TASK INSTRUCTIONS ▸
The complete listing should be transcribed precisely.

════════════════

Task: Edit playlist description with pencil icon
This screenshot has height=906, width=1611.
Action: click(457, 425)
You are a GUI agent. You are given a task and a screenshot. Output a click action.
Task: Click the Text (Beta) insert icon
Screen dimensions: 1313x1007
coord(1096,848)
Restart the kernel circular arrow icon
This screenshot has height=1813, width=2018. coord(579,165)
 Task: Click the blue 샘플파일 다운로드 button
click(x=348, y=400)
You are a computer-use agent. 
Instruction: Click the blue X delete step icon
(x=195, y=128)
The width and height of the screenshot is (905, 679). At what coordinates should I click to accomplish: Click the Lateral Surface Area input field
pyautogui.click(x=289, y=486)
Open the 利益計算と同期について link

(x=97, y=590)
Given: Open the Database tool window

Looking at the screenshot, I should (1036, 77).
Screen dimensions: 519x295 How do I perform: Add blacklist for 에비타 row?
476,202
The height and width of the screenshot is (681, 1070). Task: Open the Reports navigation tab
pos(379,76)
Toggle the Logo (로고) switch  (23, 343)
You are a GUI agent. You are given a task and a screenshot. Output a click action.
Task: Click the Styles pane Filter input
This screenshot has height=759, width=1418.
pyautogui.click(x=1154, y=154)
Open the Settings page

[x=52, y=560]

════════════════

ANSWER FOR THE TASK ▸
Task: Edit playlist description with pencil icon
This screenshot has height=906, width=1611.
Action: click(457, 425)
You are a GUI agent. You are given a task and a screenshot. Output a click action.
Task: Click the Text (Beta) insert icon
Screen dimensions: 1313x1007
coord(1096,848)
Restart the kernel circular arrow icon
This screenshot has height=1813, width=2018. coord(579,165)
 Task: Click the blue 샘플파일 다운로드 button
click(x=348, y=400)
You are a computer-use agent. 
Instruction: Click the blue X delete step icon
(x=195, y=128)
The width and height of the screenshot is (905, 679). At what coordinates should I click to accomplish: Click the Lateral Surface Area input field
pyautogui.click(x=289, y=486)
Open the 利益計算と同期について link

(x=97, y=590)
Given: Open the Database tool window

Looking at the screenshot, I should (1036, 77).
Screen dimensions: 519x295 How do I perform: Add blacklist for 에비타 row?
476,202
The height and width of the screenshot is (681, 1070). Task: Open the Reports navigation tab
pos(379,76)
Toggle the Logo (로고) switch  (23, 343)
You are a GUI agent. You are given a task and a screenshot. Output a click action.
Task: Click the Styles pane Filter input
This screenshot has height=759, width=1418.
pyautogui.click(x=1154, y=154)
Open the Settings page

[x=52, y=560]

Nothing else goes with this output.